The Inland Revenue Adjudication, which probes complaints against the revenue, has agreed to a settlement with Dino Reardon, 65, whose wife, Olive, had become ill as a result of the tax demand.

But Mr Reardon - who has "pigeon lung", a respiratory disease - said today his battle to prevent others suffering the same fate will go on.

Mr Reardon was the victim of a catalogue of tax blunders.

Inland Revenue investigators wrongly claimed he ran a business and received incapacity benefit and a £5,000 pension.

And they were unable to get his tax code right, presenting him with 26 different versions in about 18 months.

"I got a telephone call from the adjudicator who said the Inland Revenue had agreed to pay compensation and that he was arranging a settlement," he said.

"Then I got a letter saying they would write explaining how they think the complaint could be settled."

Meanwhile, Mr Reardon has written to Chancellor Gordon Brown, Foreign Secretary Robin Cook and left-wing MP Tony Benn as part of his plan to lobby every MP to get the law changed.

Mr Reardon, of Skipton, said: "I want the rules changed in favour of the little people like me - pensioners and ordinary folk who find themselves unjustly hounded by the revenue.

"It is completely wrong that a poor pensioner like me should have to fight like this to prove I am innocent.

"I am asking the MPs to change the law so that the Inland Revenue has to prove you owe tax before they can make demands. They should not be able to demand money and force you to prove you don't owe it.

"They demanded the tax from me - making out I was guilty - and then said 'you must prove you didn't do it'."

Mr Reardon set about his own investigation by studying Inland Revenue law at Skipton Library and discovered the revenue had not followed its own code of practice.
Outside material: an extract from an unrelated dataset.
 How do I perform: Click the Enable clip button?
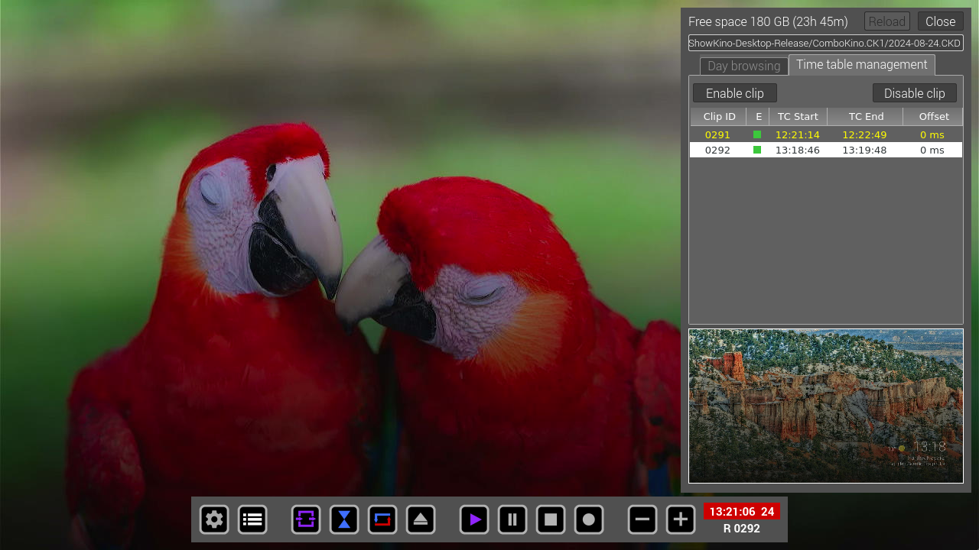[x=734, y=93]
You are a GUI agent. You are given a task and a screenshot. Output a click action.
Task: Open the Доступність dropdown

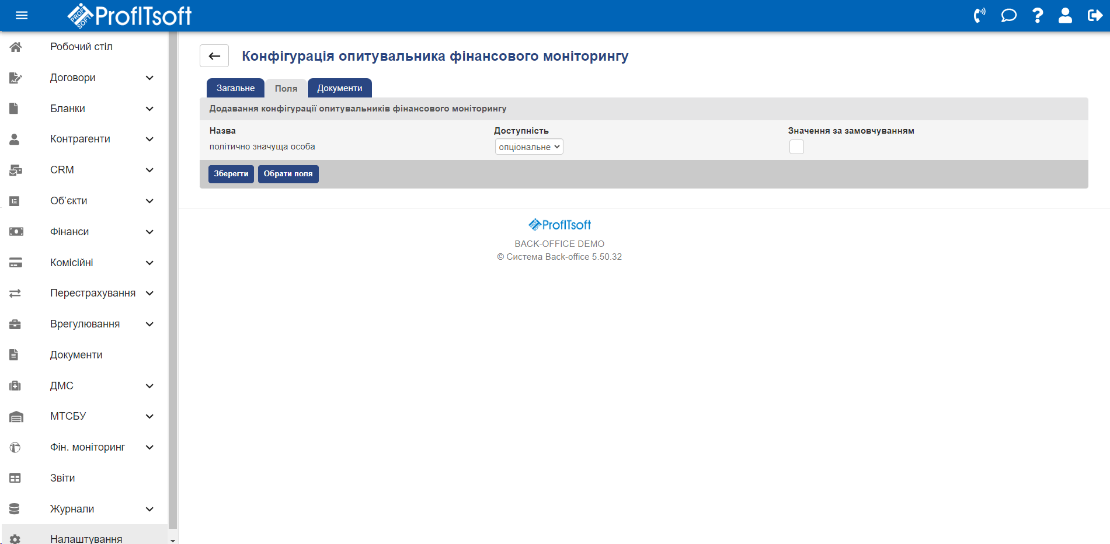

It had wrongly claimed he ran a business, which in fact belonged to Olive - who has paid all her tax dues.

She has since given up the pigeon breeding and corn merchant enterprise she ran.

A spokesman for the adjudicator's office said all issues were considered in the strictest confidence.

"Unless a complainant gives our office permission to discuss their case we cannot say anything," he said.